By Dean L. Winslow, MD, FACP, FIDSA

Professor of Medicine, Division of General Medical Disciplines, Division of Infectious Diseases and Geographic Medicine, Stanford University School of Medicine

Dr. Winslow reports no financial relationships relevant to this field of study.

SYNOPSIS: A cross-sectional study of military trainees and instructors who spend significant time in field conditions was performed at Joint Base San Antonio to determine the prevalence of Trypanosoma cruzi infection. None tested positive by polymerase chain reaction nor by enzyme-linked immunosorbent assay or indirect immunofluorescent antibody.

SOURCE: Webber BJ, Pawlak MT, Valtier S, et al. Prevalence and seroprevalence of Trypanosoma cruzi infection in a military population in Texas. Am J Trop Med Hyg 2017. [Epub ahead of print.]

Investigators studied 1,033 military trainees and instructors (most of whom were enrolled in the Security Forces Apprentice course) during a 16-month period (April-November 2015, April-November 2016). Fifteen to thirty percent of students and instructors participated in the study. This population was chosen since they spend more time in field conditions than basic military trainees do. Study participant demographics were consistent with current active duty United States Air Force (USAF) members: 77% male, 55% white/non-Hispanic, with a mean age of 21.6 years. Five subjects reported a triatomine bite and 131 reported a bite from an unidentified insect during the study period. Instructors had more time in field conditions than students did. All polymerase chain reaction (PCR), enzyme-linked immunosorbent assay (EIA), and indirect immunofluorescent antibody (IFA) tests were negative, with the exception of one equivocal EIA result (in a student who was born and lived in Central America before immigrating to the United States and enlisting in the U.S. Armed Forces).
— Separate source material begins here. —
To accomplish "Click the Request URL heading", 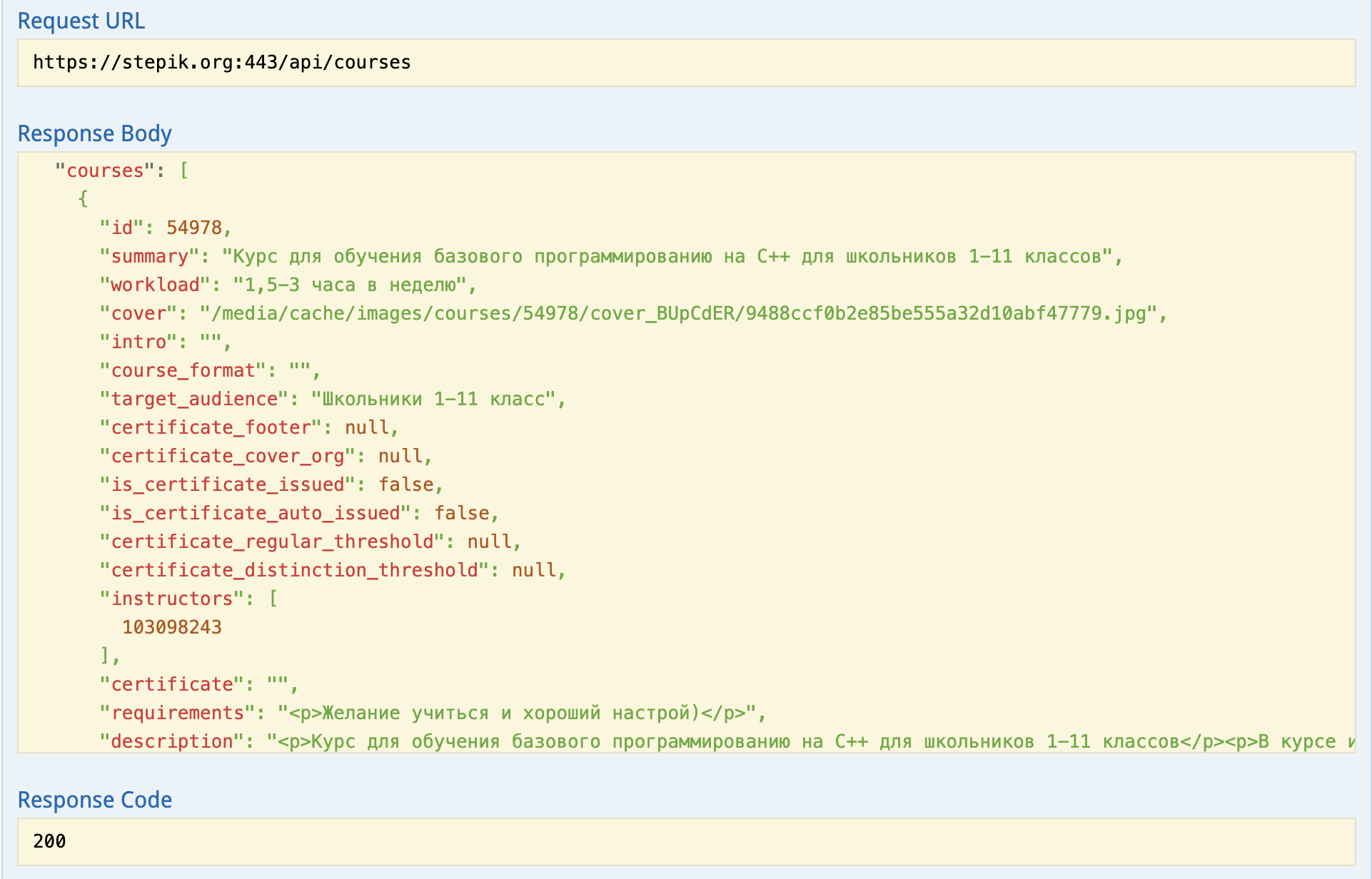I will [x=81, y=21].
This was an incredibly important study, which was performed in a rigorous manner by the USAF and U.S. Army Military Public Health teams in San Antonio. The findings from this seroprevalence study are reassuring in view of the alarming biosurveillance findings at Joint Base San Antonio (JBSA) and elsewhere in South Texas. These recent biosurveillance findings included: 1) 8% seroprevalence of T. cruzi in military working dogs and a large number of cases of acute Chagasic cardiomyopathy in dogs were observed. 2) Forty-three percent of adult triatomines and 22% of nymphs tested positive for T. cruzi by PCR, and 33% of these triatomines tested positive for human blood in their mid-gut. (Among adult triatomines, Triatoma sanguisuga [66%] and Triatoma gerstaeckeri [30%] were trapped most commonly.) 3) Cases of autochthonous transmission/acquisition of human infection with T. cruzi have been documented in South Texas.

A number of factors may have contributed to the fact that no military trainees or instructors acquired infection with T. cruzi during the relatively short study period. In my opinion, the major reason no new infections were seen may have been because the biosurveillance findings (noted above) were acted upon promptly by the USAF Military Public Health team led by Dr. Leo Cropper (senior author on this paper). This included removal of cotton rat nests from the vicinity of the field tents, application of insecticide inside and outside the tents, and use of DEET as well as permethrin-treated uniforms by all military personnel. Biological reasons for low transmission observed in humans may include the fact that the sylvatic triatomine vectors in the southern United States are less likely to defecate while taking a blood meal. Lastly, it is known that older individuals, those of Hispanic ancestry, and those living in rural or poverty stricken areas are more susceptible to infection with T. cruzi. The subjects in this study population were largely non-Hispanic whites and were young (21.6 years of age), so they may have had high resistance to acquisition of infection.

In the interest of full disclosure, I had the pleasure of working closely with Dr. Cropper and his team (including most of the authors listed on this paper) during one of my last assignments before retiring from the military in late 2015. I was incredibly impressed with the scientific rigor that went into their approach to this and several other health and safety issues they addressed during the time I was assigned to JBSA and the 59th Medical Wing. The excellent but often under-recognized scientific work being conducted by U.S. military scientists and epidemiologists follows in the proud tradition of Walter Reed and other giants of military medicine.